民弱國強、民強國弱、故有道之國、務在弱民。樸則強、淫則弱、弱則軌、淫則越志、弱則有用、越志則強。故曰:「以強去强者弱、以弱去強者強。」民善之則和、利之則用、用則有任、和則匱、有任乃富於政。上舍法、任民之所善、故姦多。民貧則力富、民富則淫、淫則有蝨。故民富而不用、則使民以食出爵、爵必以其力、則農不偷。農不偷、六蝨無萌。故國富而民治、重強。
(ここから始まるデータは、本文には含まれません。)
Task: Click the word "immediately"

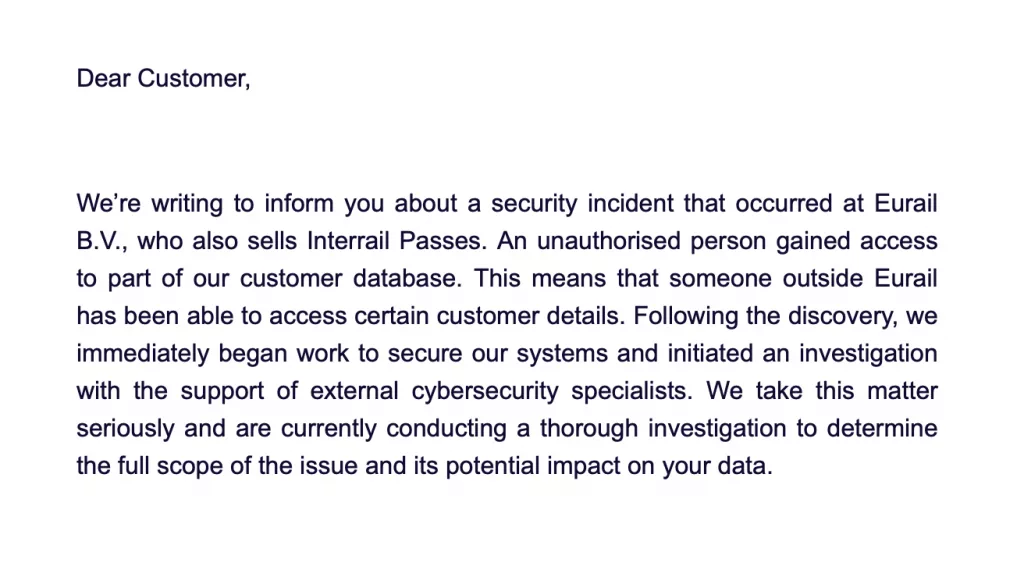Action: (x=144, y=354)
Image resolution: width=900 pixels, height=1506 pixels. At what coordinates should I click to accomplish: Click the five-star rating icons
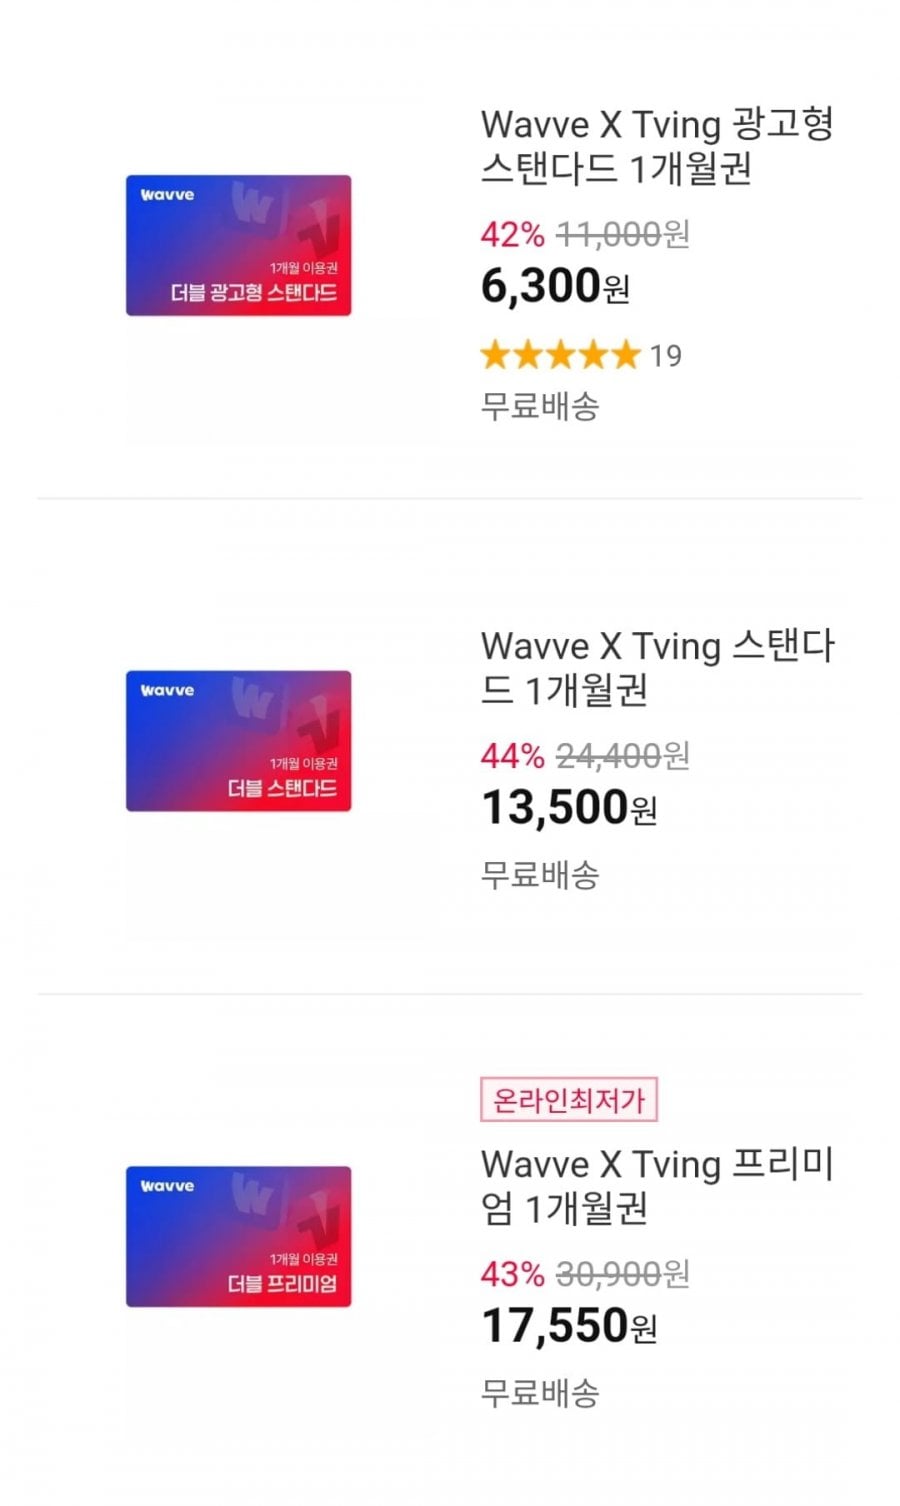559,355
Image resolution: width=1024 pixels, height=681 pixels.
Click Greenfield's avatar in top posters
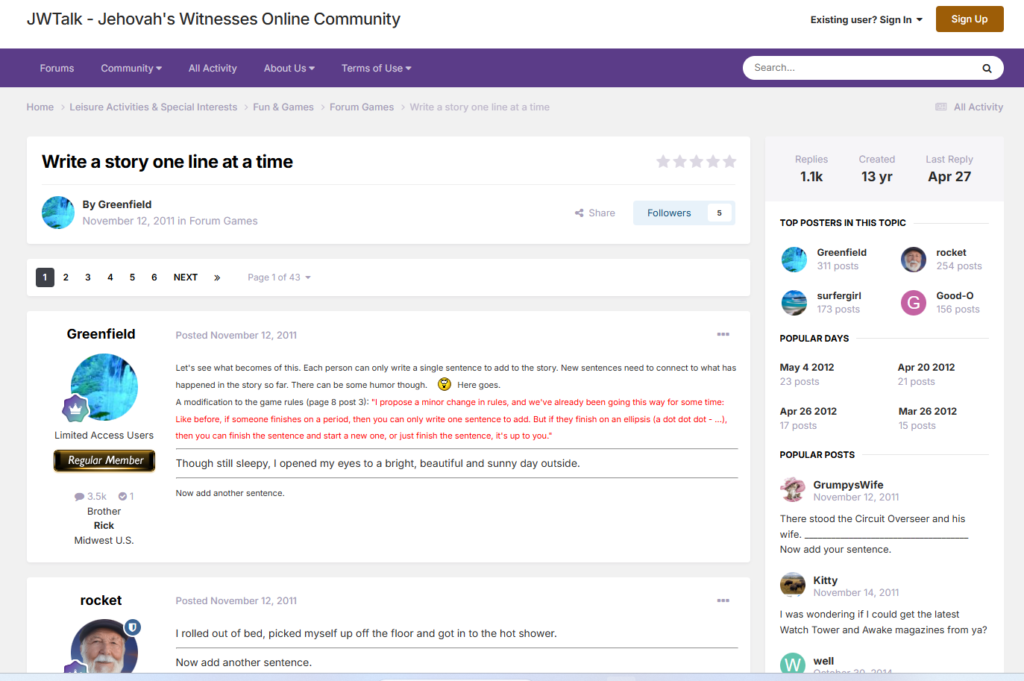coord(794,260)
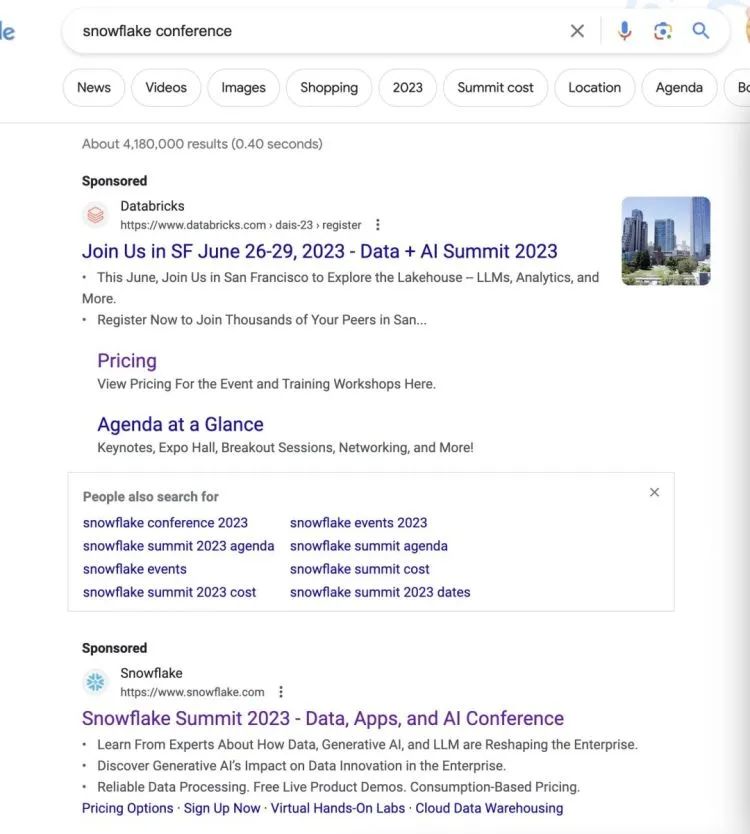Open the Snowflake Summit 2023 ad headline
The image size is (750, 834).
[323, 718]
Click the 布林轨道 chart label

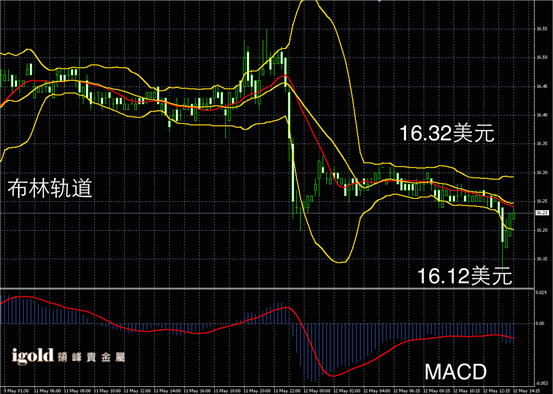click(50, 188)
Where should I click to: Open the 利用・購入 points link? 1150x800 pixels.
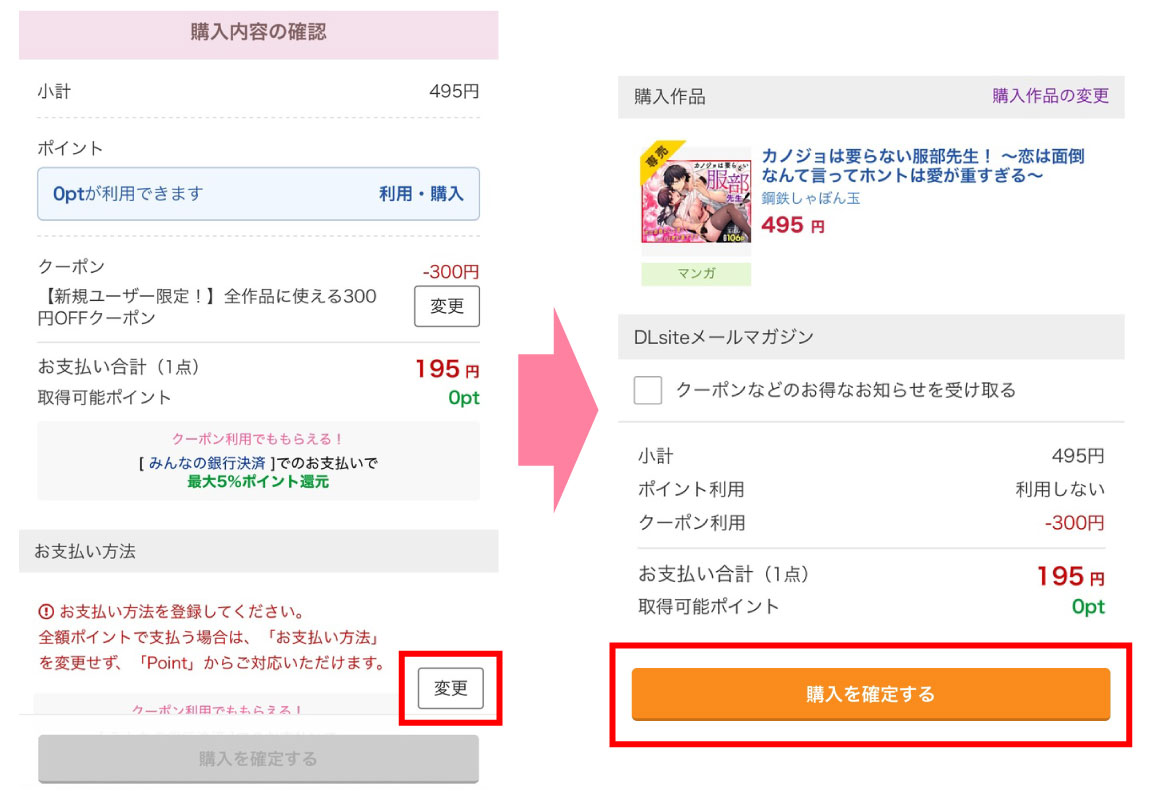[x=421, y=194]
新字:民弱国強、民強国弱、故有道之国、務在弱民。樸則強、淫則弱、弱則軌、淫則越志、弱則有用、越志則強。故曰:「以強去强者弱、以弱去強者強。」民善之則和、利之則用、用則有任、和則匱、有任乃富於政。上舎法、任民之所善、故姦多。民貧則力富、民富則淫、淫則有蝨。故民富而不用、則使民以食出爵、爵必以其力、則農不偷。農不偷、六蝨無萌。故国富而民治、重強。

書き下し

民弱ければ國は強く、民強ければ國は弱し。故に道有るの國は、務め民を弱くするに在り。樸なれば則ち強く、淫なれば則ち弱し。弱ければ則ち軌り、淫なれば則ち志を越ゆ。弱ければ則ち用有り、志を越ゆれば則ち強し。故に曰く、「強を以て強を去る者は弱く、弱を以て強を去る者は強し」と。民、これを善くすれば則ち和し、これを利すれば則ち用いらる。用いらるれば則ち任有り、和すれば則ち匱し。任有らば乃ち政に富む。上、法を舍てて、民の善しとする所に任ず、故に姦多し。民貧しければ則ち富を力め、民富めば則ち淫す。淫すれば則ち蝨有り。故に民富みて用いられざれば、則ち民をして食を以て爵を出でしむ。爵は必ずその力を以てすれば、則ち農は偷まず。農偷まざれば、六蝨は萌す無し。故に國富みて民治まれば、重ねて強し。

現代語訳

民が弱ければ国は強く、民が強ければ国は弱い。だから道のある国は、民を弱くすることに努める。素朴であれば強く、放縦であれば弱い。弱ければ規範に従い、放縦であれば志が枠を越える。弱ければ用に立ち、志が枠を越えれば(民の側が)強くなる。だからこう言う。「強い者によって強い者を除く国は弱く、弱い者によって強い者を除く国は強い」と。民は、上が善くしてやれば和み、利を与えれば用に立つ。用に立てば任に堪え、和めば(力が)乏しくなる。任に堪えれば政治は豊かになる。上が法を捨てて、民が善しとするものに任せれば、悪事が多くなる。民が貧しければ富もうと励み、民が富めば放縦になる。放縦になれば寄生虫が生じる。だから民が富んでいて用に立たないなら、穀物を出させて爵位と引き換えにする。爵位は必ずその実力によって与えれば、農民は怠けない。農民が怠けなければ、六つの寄生虫は芽生えない。だから国が富んで民が治まれば、二重に強い。

解説

「民弱ければ國は強く、民強ければ國は弱し。故に道有るの國は、務め民を弱くするに在り」——商君書のなかで、もっとも有名で、もっとも忌まれてきた一句である。民を弱く保つことを国家の務めとして正面から掲げる。ここに言い訳の余地はなく、薄めて紹介することもできない。近代以降の統治思想がすべてこの逆を向いていることを思えば、これは反面の教科書として読むべき一段だろう。組織は、そこにいる人を弱くすることによっても強くなりうる——この事実そのものは残念ながら正しい。だからこそ、自分の組織の強さがどちら側から来ているのかを確かめる必要がある。人が育って強くなったのか、人が他に行けなくなったのか。